Location
- Country: United States
- State: Nebraska
- County: Holt

Physical characteristics
- Source: North Branch Vedigre Creek divide
- • location: about 2 miles northwest of Opportunity, Nebraska
- • coordinates: 42°36′22.00″N 098°27′17.30″W﻿ / ﻿42.6061111°N 98.4548056°W
- • elevation: 1,915 ft (584 m)
- Mouth: Louse Creek
- • location: about 4 miles west of Dorsey, Nebraska
- • coordinates: 42°40′43.00″N 098°26′18.29″W﻿ / ﻿42.6786111°N 98.4384139°W
- • elevation: 1,706 ft (520 m)
- Length: 6.31 mi (10.15 km)
- Basin size: 10.14 square miles (26.3 km^{2})
- • location: Louse Creek
- • average: 1.26 cu ft/s (0.036 m^{3}/s) at mouth with Louse Creek

Basin features
- Progression: Louse Creek → Niobrara River → Missouri River → Mississippi River → Gulf of Mexico
- River system: Niobrara
- Bridges: 502nd Avenue, 503rd Avenue

= West Branch Louse Creek =

Stream in Nebraska, U.S.

West Branch Louse Creek is a 6.31 mi long second-order tributary to Louse Creek in Holt County, Nebraska.
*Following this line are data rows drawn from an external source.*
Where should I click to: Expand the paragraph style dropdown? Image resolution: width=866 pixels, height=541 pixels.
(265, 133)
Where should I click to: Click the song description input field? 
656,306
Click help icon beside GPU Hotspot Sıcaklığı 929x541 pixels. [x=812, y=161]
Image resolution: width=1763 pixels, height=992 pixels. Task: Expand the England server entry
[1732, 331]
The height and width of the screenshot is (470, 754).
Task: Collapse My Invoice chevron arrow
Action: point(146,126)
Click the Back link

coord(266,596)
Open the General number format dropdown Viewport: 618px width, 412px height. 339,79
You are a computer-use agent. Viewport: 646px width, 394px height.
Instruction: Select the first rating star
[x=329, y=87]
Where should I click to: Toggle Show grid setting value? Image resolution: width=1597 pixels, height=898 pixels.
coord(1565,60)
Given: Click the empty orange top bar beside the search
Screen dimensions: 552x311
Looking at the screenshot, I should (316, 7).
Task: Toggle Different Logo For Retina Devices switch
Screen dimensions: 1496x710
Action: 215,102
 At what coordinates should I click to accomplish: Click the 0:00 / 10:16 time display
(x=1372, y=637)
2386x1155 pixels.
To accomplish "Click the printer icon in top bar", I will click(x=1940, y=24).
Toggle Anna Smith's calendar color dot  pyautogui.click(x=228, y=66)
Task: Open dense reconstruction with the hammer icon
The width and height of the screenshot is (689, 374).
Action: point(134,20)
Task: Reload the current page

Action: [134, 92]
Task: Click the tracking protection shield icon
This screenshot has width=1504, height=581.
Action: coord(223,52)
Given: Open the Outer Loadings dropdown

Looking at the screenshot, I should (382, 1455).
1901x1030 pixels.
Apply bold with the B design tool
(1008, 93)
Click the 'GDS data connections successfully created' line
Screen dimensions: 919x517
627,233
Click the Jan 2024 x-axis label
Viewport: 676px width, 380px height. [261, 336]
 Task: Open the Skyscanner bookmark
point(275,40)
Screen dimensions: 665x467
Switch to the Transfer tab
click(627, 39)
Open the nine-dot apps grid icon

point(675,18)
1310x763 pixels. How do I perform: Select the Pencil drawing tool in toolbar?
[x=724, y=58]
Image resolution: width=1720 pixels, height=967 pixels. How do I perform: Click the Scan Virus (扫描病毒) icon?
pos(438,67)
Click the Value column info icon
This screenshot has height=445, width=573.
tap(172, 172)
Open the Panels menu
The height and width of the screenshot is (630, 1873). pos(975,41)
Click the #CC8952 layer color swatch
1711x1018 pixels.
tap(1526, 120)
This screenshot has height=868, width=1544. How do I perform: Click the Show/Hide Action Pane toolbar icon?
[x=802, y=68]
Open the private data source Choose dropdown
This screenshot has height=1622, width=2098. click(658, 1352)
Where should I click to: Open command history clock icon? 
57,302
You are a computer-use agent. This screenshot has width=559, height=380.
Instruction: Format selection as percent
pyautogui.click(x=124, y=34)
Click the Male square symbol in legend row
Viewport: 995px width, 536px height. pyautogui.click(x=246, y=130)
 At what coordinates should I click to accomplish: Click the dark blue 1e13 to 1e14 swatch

The confluence of this creek with East Branch Louse Creek forms Louse Creek.

==Course==
West Branch Louse Creek rises on the North Branch Verdigre Creek divide about 2 mile northwest of Opportunity, Nebraska in Holt County and then flows northeast to join East Branch Louse Creek forming Louse Creek about 4 mile west of Dorsey, Nebraska.

==Watershed==
West Branch Louse Creek drains 10.14 sqmi of area, receives about 25.1 in/year of precipitation, and is about 0.07% forested.